Church in New Jersey, US

Hawthorne Gospel Church in Hawthorne, New Jersey, is a non-denominational church located in northern New Jersey, being located along a major highway, New Jersey Route 208. The campus in Hawthorne covers 22 acres of land and includes a 1,700-seat worship center, a school offering Pre-Kindergarten through Grade 12, sports fields, a pool, and a library.

==Beliefs==
The mission of Hawthorne Gospel Church is to glorify God by "Developing fully devoted followers of Jesus Christ". The church's 'beliefs' center on these ten principles:

- In the verbal inspiration of all the Scriptures, both the Old and New Testaments, and that they are the final authority in faith and life.
- In one God, eternally existing in three persons: Father, Son, and Holy Spirit.
- In the total depravity of all humanity, and the necessity of regeneration.
- That salvation is the free gift of God, entirely apart from works, and is possessed by all who by faith received the Lord Jesus Christ as their personal Savior.
- In the virgin birth of Christ, and that he is true God and true man.
- That the Lord Jesus Christ died for our sins, and that with his shed blood, he obtained for us an eternal redemption.
- In the resurrection of the crucified body of our Lord, in his ascension into heaven, and in his present life as our high priest and advocate.
- That the Holy Spirit is a divine person and that he indwells all believers.
- In the personal, pre-millennial, imminent return of our Lord Jesus Christ.
- In the bodily resurrection of the just and the unjust, the everlasting blessedness of the saved, and the everlasting punishment of the lost.

==History==
Hawthorne Gospel Church was founded on June 5, 1925, but has roots in a campaign in Paterson from April 4 to May 23, 1915, by evangelist Billy Sunday. As a result of the campaign, a ladies' Bible class was begun, taught by Alma Fischer. One of the men, waiting for his wife at the Bible class, suggested that they consider Sunday afternoon meetings that would not be held at "church time". Two of the men would think of renting the Lafayette Avenue Fire Hall for this purpose.

On June 5, 1925, the Sunday afternoon meetings began in that Fire Hall, and a few months later, Sunday School began with 24 children attending. These meetings, held during the summers of 1928 to 1933, were conducted in tents, the first located on property on Lafayette Avenue, where the Louis Bay II Library now stands.

On Thanksgiving Day, 1930, there was the dedication of a church building on Lafayette Avenue, a few doors up the street from the Fire Hall. The Hawthorne Gospel Mission as it was originally known became the Hawthorne Gospel Church in 1932.

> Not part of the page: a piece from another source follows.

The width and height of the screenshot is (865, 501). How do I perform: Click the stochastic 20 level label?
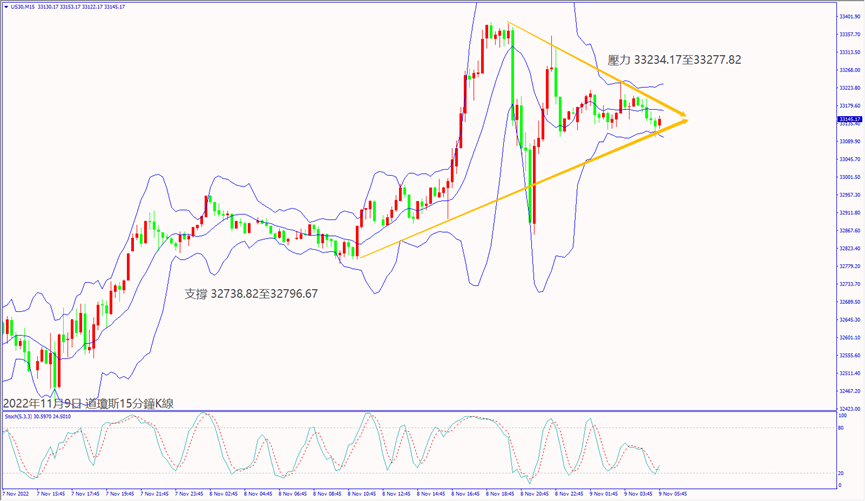point(843,473)
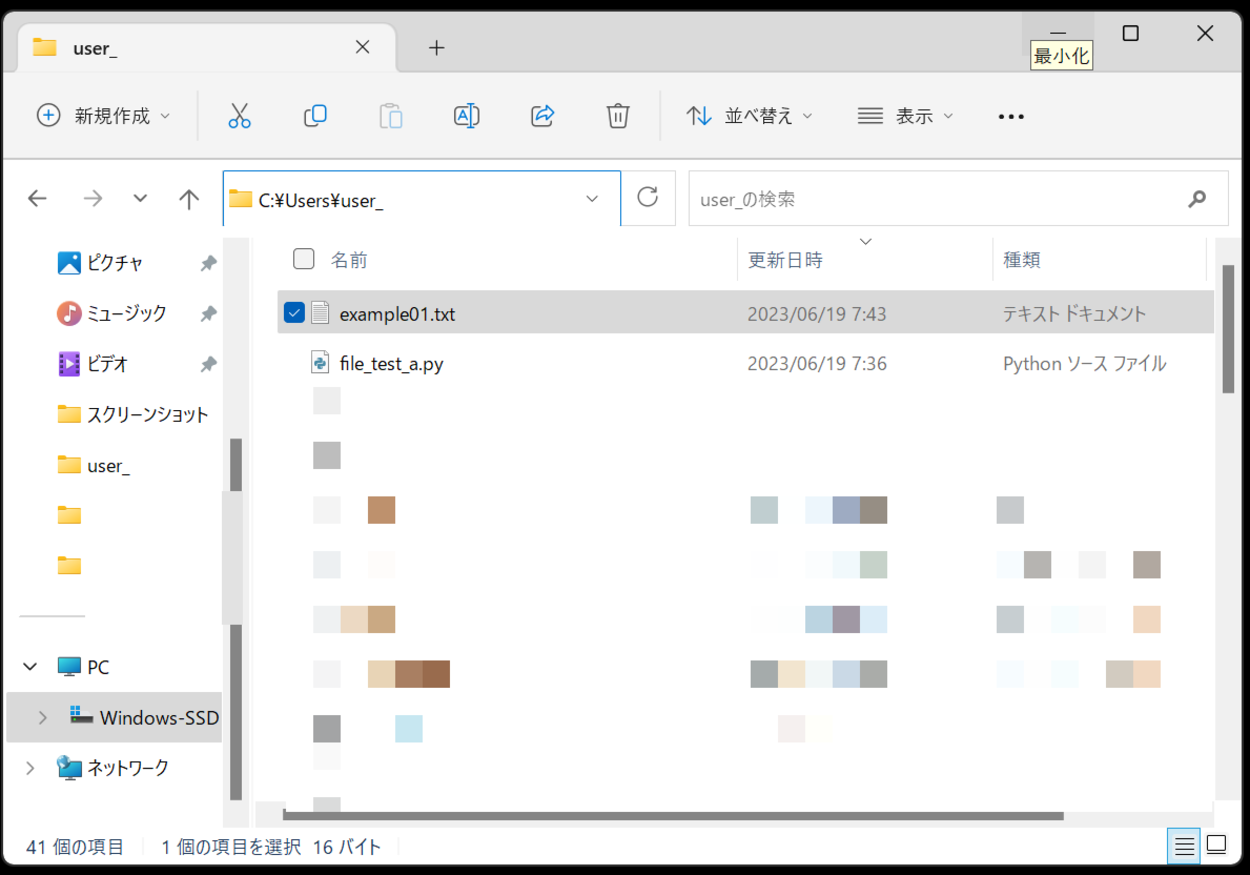Screen dimensions: 1250x875
Task: Open the 表示 view menu
Action: coord(906,116)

In 1934, Hermann G. Braunlin became the first full-time pastor. In 1941, the church began a radio ministry, broadcasting the Sunday morning worship service. "Inspiration Time" was then on WPAT each weekday morning.

In 1953, the church purchased the 15-acre land on Route 208. A pavilion was later constructed, the first building on the new property, in 1958. The property next door was purchased too and used for the Hawthorne Bible House, a Christian bookstore sponsored by the church. In 1984, the Hawthorne Christian Academy, a Pre-K through 12 grade school, was established. In 1999, three morning services were instituted with an average attendance of 2,600 each Sunday. In 2020, the church established the new Hackensack campus at the former First Baptist Church of Hackensack.
==Ministries==
The ministries at Hawthorne Gospel Church are "all for the purpose of pursuing Jesus Christ more in everything that we do." With staff and volunteer ministers, Hawthorne Gospel provides biblical teachings and worship services. It also has Bible Education classes, a 60+ church choir, orchestra, band and specialized ministries for adults, children, students, as well as mission outreach.

The church operates a day camp ministry, known as the Top of The Hill Day Camp, which offers boys and girls entering grades 1 through 6 a day camp program for each age group. They also have a Sports Camp at Top of the Hill Day Camp, which is optional and free to campers entering 5th and 6th grades.

==Hawthorne Christian Academy==
Hawthorne Christian Academy is located on the church campus and has approximately 477 students enrolled in pre-kindergarten through grade 12.